**Information given**:
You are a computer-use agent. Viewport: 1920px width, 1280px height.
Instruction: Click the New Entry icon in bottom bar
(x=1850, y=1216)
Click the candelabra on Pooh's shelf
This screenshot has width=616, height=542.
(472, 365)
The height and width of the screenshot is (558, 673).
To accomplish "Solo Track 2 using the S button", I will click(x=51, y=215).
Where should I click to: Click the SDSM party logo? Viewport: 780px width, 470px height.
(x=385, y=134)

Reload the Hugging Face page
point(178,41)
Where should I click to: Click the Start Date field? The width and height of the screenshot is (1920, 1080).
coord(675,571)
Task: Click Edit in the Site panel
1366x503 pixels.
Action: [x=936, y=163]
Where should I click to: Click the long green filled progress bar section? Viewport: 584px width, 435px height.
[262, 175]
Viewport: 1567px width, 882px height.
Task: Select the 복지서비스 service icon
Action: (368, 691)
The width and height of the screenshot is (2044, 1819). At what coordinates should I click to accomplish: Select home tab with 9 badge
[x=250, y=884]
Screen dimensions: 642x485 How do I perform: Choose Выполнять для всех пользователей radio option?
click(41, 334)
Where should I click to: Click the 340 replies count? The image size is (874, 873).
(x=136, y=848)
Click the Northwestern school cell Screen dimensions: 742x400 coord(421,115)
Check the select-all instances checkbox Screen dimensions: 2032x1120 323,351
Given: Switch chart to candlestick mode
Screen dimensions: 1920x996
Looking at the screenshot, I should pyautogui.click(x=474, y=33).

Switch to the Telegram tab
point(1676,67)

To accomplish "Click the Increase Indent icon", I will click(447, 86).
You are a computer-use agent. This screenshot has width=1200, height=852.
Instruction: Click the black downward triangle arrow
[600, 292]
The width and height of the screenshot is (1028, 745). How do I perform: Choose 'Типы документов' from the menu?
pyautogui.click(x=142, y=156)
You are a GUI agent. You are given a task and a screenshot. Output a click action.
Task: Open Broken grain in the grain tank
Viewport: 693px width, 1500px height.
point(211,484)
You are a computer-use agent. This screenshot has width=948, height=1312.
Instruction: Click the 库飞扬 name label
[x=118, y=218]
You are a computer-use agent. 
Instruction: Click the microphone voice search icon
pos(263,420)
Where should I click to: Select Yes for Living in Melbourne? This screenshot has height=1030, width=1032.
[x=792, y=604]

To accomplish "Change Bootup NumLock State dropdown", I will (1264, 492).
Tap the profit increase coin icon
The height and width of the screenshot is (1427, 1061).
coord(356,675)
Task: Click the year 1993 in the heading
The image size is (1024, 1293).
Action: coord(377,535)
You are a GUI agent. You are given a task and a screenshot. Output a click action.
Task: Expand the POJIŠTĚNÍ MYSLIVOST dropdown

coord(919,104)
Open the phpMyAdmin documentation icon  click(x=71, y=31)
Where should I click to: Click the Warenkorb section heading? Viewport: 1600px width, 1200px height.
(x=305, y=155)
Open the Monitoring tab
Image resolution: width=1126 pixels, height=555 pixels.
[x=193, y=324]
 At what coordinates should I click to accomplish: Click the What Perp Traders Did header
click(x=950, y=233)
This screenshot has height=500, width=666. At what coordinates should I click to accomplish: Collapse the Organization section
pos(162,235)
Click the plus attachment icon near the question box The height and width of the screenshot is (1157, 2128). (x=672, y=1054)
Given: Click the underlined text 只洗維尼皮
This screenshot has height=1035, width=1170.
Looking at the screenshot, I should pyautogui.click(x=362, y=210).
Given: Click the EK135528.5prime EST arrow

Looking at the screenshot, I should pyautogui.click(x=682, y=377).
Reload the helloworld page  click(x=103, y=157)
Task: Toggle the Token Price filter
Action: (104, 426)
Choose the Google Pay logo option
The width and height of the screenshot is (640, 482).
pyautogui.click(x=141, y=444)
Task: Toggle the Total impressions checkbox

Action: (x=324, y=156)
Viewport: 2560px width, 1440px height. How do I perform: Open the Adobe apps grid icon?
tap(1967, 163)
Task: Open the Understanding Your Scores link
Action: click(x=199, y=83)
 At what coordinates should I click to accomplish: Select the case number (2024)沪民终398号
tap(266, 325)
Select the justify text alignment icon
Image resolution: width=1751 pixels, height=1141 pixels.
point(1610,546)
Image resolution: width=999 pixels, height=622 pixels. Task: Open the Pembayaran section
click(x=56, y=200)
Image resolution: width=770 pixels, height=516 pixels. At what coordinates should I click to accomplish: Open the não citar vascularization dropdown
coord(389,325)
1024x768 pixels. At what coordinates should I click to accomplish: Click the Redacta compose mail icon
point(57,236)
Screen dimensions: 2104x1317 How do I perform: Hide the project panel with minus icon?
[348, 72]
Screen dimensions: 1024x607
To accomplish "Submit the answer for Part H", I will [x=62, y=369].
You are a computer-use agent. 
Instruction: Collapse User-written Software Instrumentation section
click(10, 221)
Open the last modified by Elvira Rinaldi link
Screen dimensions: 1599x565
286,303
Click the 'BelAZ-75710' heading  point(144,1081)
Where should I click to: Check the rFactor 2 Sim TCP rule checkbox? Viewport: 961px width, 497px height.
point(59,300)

**Your goal**:
Convert the material above into a numbered list with one line per item, leaving out the blank lines.

**Reply to the task**:
1. You are a computer-use agent. Viewport: 1920px width, 1280px height.
2. Instruction: Click the New Entry icon in bottom bar
3. (x=1850, y=1216)
4. Click the candelabra on Pooh's shelf
5. This screenshot has width=616, height=542.
6. (472, 365)
7. The height and width of the screenshot is (558, 673).
8. To accomplish "Solo Track 2 using the S button", I will click(x=51, y=215).
9. Where should I click to: Click the SDSM party logo? Viewport: 780px width, 470px height.
10. (x=385, y=134)
11. Reload the Hugging Face page
12. point(178,41)
13. Where should I click to: Click the Start Date field? The width and height of the screenshot is (1920, 1080).
14. coord(675,571)
15. Task: Click Edit in the Site panel
16. 1366x503 pixels.
17. Action: [x=936, y=163]
18. Where should I click to: Click the long green filled progress bar section? Viewport: 584px width, 435px height.
19. [262, 175]
20. Viewport: 1567px width, 882px height.
21. Task: Select the 복지서비스 service icon
22. Action: (368, 691)
23. The width and height of the screenshot is (2044, 1819). At what coordinates should I click to accomplish: Select home tab with 9 badge
24. [x=250, y=884]
25. Screen dimensions: 642x485 How do I perform: Choose Выполнять для всех пользователей radio option?
26. click(41, 334)
27. Where should I click to: Click the 340 replies count? The image size is (874, 873).
28. (x=136, y=848)
29. Click the Northwestern school cell Screen dimensions: 742x400 coord(421,115)
30. Check the select-all instances checkbox Screen dimensions: 2032x1120 323,351
31. Given: Switch chart to candlestick mode
32. Screen dimensions: 1920x996
33. Looking at the screenshot, I should pyautogui.click(x=474, y=33).
34. Switch to the Telegram tab
35. point(1676,67)
36. To accomplish "Click the Increase Indent icon", I will click(447, 86).
37. You are a computer-use agent. This screenshot has width=1200, height=852.
38. Instruction: Click the black downward triangle arrow
39. [600, 292]
40. The width and height of the screenshot is (1028, 745). How do I perform: Choose 'Типы документов' from the menu?
41. pyautogui.click(x=142, y=156)
42. You are a GUI agent. You are given a task and a screenshot. Output a click action.
43. Task: Open Broken grain in the grain tank
44. Viewport: 693px width, 1500px height.
45. point(211,484)
46. You are a computer-use agent. This screenshot has width=948, height=1312.
47. Instruction: Click the 库飞扬 name label
48. [x=118, y=218]
49. You are a computer-use agent. 
50. Instruction: Click the microphone voice search icon
51. pos(263,420)
52. Where should I click to: Select Yes for Living in Melbourne? This screenshot has height=1030, width=1032.
53. [x=792, y=604]
54. To accomplish "Change Bootup NumLock State dropdown", I will (1264, 492).
55. Tap the profit increase coin icon
56. The height and width of the screenshot is (1427, 1061).
57. coord(356,675)
58. Task: Click the year 1993 in the heading
59. The image size is (1024, 1293).
60. Action: coord(377,535)
61. You are a GUI agent. You are given a task and a screenshot. Output a click action.
62. Task: Expand the POJIŠTĚNÍ MYSLIVOST dropdown
63. coord(919,104)
64. Open the phpMyAdmin documentation icon  click(x=71, y=31)
65. Where should I click to: Click the Warenkorb section heading? Viewport: 1600px width, 1200px height.
66. (x=305, y=155)
67. Open the Monitoring tab
68. Image resolution: width=1126 pixels, height=555 pixels.
69. [x=193, y=324]
70.  At what coordinates should I click to accomplish: Click the What Perp Traders Did header
71. click(x=950, y=233)
72. This screenshot has height=500, width=666. At what coordinates should I click to accomplish: Collapse the Organization section
73. pos(162,235)
74. Click the plus attachment icon near the question box The height and width of the screenshot is (1157, 2128). (x=672, y=1054)
75. Given: Click the underlined text 只洗維尼皮
76. This screenshot has height=1035, width=1170.
77. Looking at the screenshot, I should pyautogui.click(x=362, y=210).
78. Given: Click the EK135528.5prime EST arrow
79. Looking at the screenshot, I should pyautogui.click(x=682, y=377).
80. Reload the helloworld page  click(x=103, y=157)
81. Task: Toggle the Token Price filter
82. Action: (104, 426)
83. Choose the Google Pay logo option
84. The width and height of the screenshot is (640, 482).
85. pyautogui.click(x=141, y=444)
86. Task: Toggle the Total impressions checkbox
87. Action: (x=324, y=156)
88. Viewport: 2560px width, 1440px height. How do I perform: Open the Adobe apps grid icon?
89. tap(1967, 163)
90. Task: Open the Understanding Your Scores link
91. Action: click(x=199, y=83)
92.  At what coordinates should I click to accomplish: Select the case number (2024)沪民终398号
93. tap(266, 325)
94. Select the justify text alignment icon
95. Image resolution: width=1751 pixels, height=1141 pixels.
96. point(1610,546)
97. Image resolution: width=999 pixels, height=622 pixels. Task: Open the Pembayaran section
98. click(x=56, y=200)
99. Image resolution: width=770 pixels, height=516 pixels. At what coordinates should I click to accomplish: Open the não citar vascularization dropdown
100. coord(389,325)
101. 1024x768 pixels. At what coordinates should I click to accomplish: Click the Redacta compose mail icon
102. point(57,236)
103. Screen dimensions: 2104x1317 How do I perform: Hide the project panel with minus icon?
104. [348, 72]
105. Screen dimensions: 1024x607
106. To accomplish "Submit the answer for Part H", I will [x=62, y=369].
107. You are a computer-use agent. 
108. Instruction: Collapse User-written Software Instrumentation section
109. click(10, 221)
110. Open the last modified by Elvira Rinaldi link
111. Screen dimensions: 1599x565
112. 286,303
113. Click the 'BelAZ-75710' heading  point(144,1081)
114. Where should I click to: Check the rFactor 2 Sim TCP rule checkbox? Viewport: 961px width, 497px height.
115. point(59,300)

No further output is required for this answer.